◆ **Exercise aim**
Transcribe all the data below exactly, leaving its pictures out.

── Provided entries ──

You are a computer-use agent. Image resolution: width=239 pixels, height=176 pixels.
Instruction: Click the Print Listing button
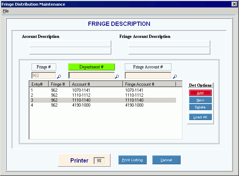coord(132,160)
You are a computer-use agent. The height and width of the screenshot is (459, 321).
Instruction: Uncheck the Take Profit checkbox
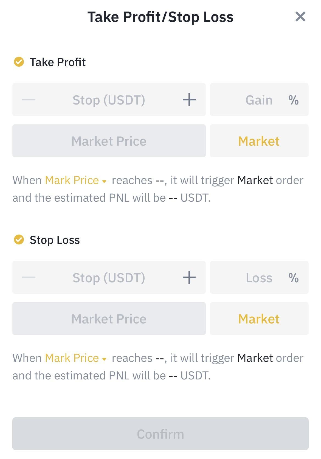(19, 62)
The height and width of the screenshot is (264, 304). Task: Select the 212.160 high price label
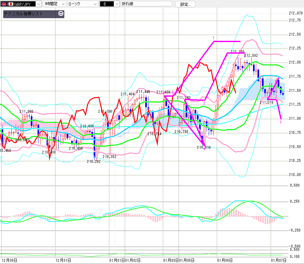pos(237,52)
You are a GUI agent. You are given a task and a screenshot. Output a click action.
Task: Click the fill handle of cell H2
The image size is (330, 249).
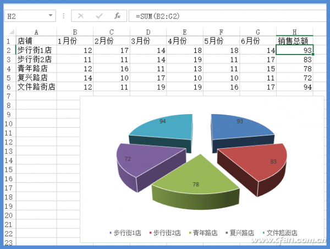coord(313,54)
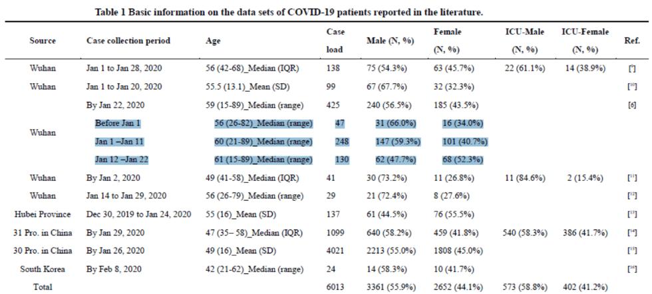Click the reference link for Hubei Province row

pos(632,214)
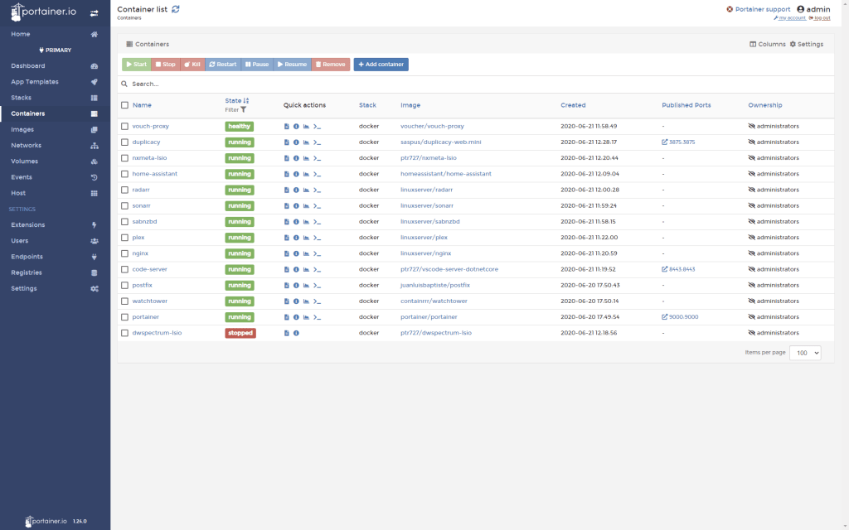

───

◆ **Task solution**
You are a computer-use agent. Image resolution: width=239 pixels, height=176 pixels.
Instruction: Click the Print Listing button
coord(132,160)
You are a computer-use agent. The height and width of the screenshot is (459, 321).
Instruction: Uncheck the Take Profit checkbox
(19, 62)
The height and width of the screenshot is (264, 304). Task: Select the 212.160 high price label
pos(237,52)
You are a GUI agent. You are given a task and a screenshot. Output a click action.
Task: Click the fill handle of cell H2
The image size is (330, 249).
coord(313,54)
Click the reference link for Hubei Province row

pos(632,214)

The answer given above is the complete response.